L'ex nazionale USA Bradley: "Pulisic il top. McKennie? Entusiasmo contagioso"
Leggenda del calcio statunitense, Bob Bradley ha parlato a Diretta Flashscore del Mondiale che sta per iniziare, con due protagonisti della nostra Serie A che rappresenteranno una delle tre Nazionali padrone di casa. Il primo è Christian Pulisic sul quale afferma: "È molto importante, forse il più importante. Ha giocato costantemente ai massimi livelli, e la sua creatività, intelligenza, il tempismo negli inserimenti in area, sono tutte qualità di cui la squadra USA deve approfittare".
Poi ha aggiunto sul giocatore del Milan: "A livello di sistema, Pulisic ha bisogno di libertà per muoversi sia largo che dentro il campo. Mi piace ancora vederlo inserirsi in area al momento giusto, perché è capace di segnare, come abbiamo visto con il Milan".

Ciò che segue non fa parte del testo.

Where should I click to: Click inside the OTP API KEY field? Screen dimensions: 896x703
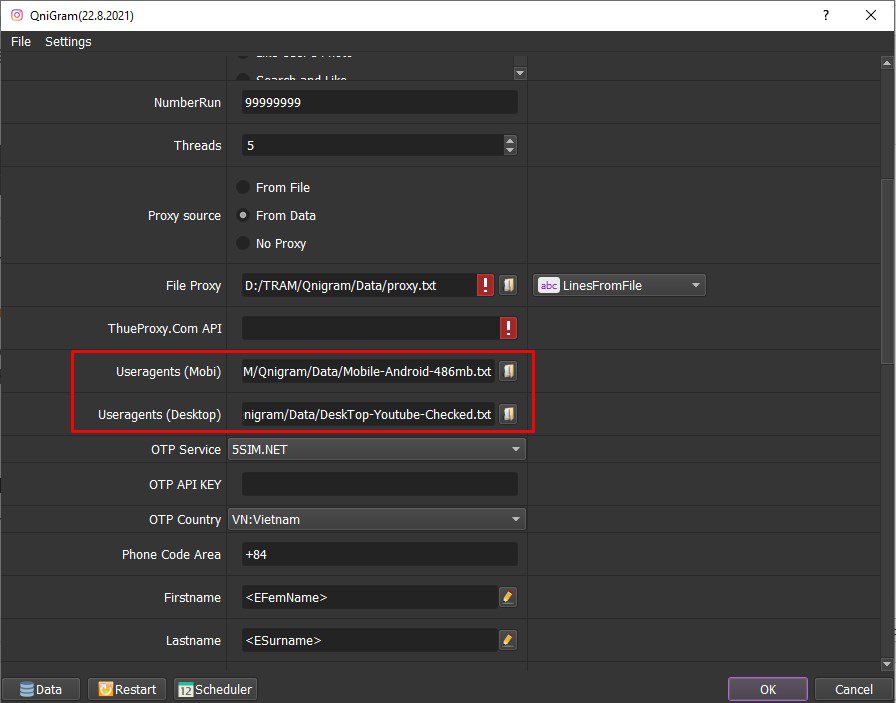click(379, 484)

Nel parlare del resto del gruppo, Bradley cita anche il centrocampista della Juventus, Weston McKennie: "Fuori dal campo, credo che serva un gruppo di leader, non solo uno. Era così anche nelle nostre squadre. Avevamo Carlos Bocanegra come capitano, ma la sua relazione con Steve Cherundolo, Landon Donovan, Clint Dempsey, Tim Howard, la leadership veniva dal gruppo. Vedo questa squadra degli USA simile. Weston McKennie è un ottimo esempio. Ha fatto una stagione eccellente alla Juventus, ha personalità, il suo atteggiamento è contagioso. Pochettino capirà le dinamiche e troverà il modo di unire un gruppo di leader che alzino l’asticella per tutti gli altri."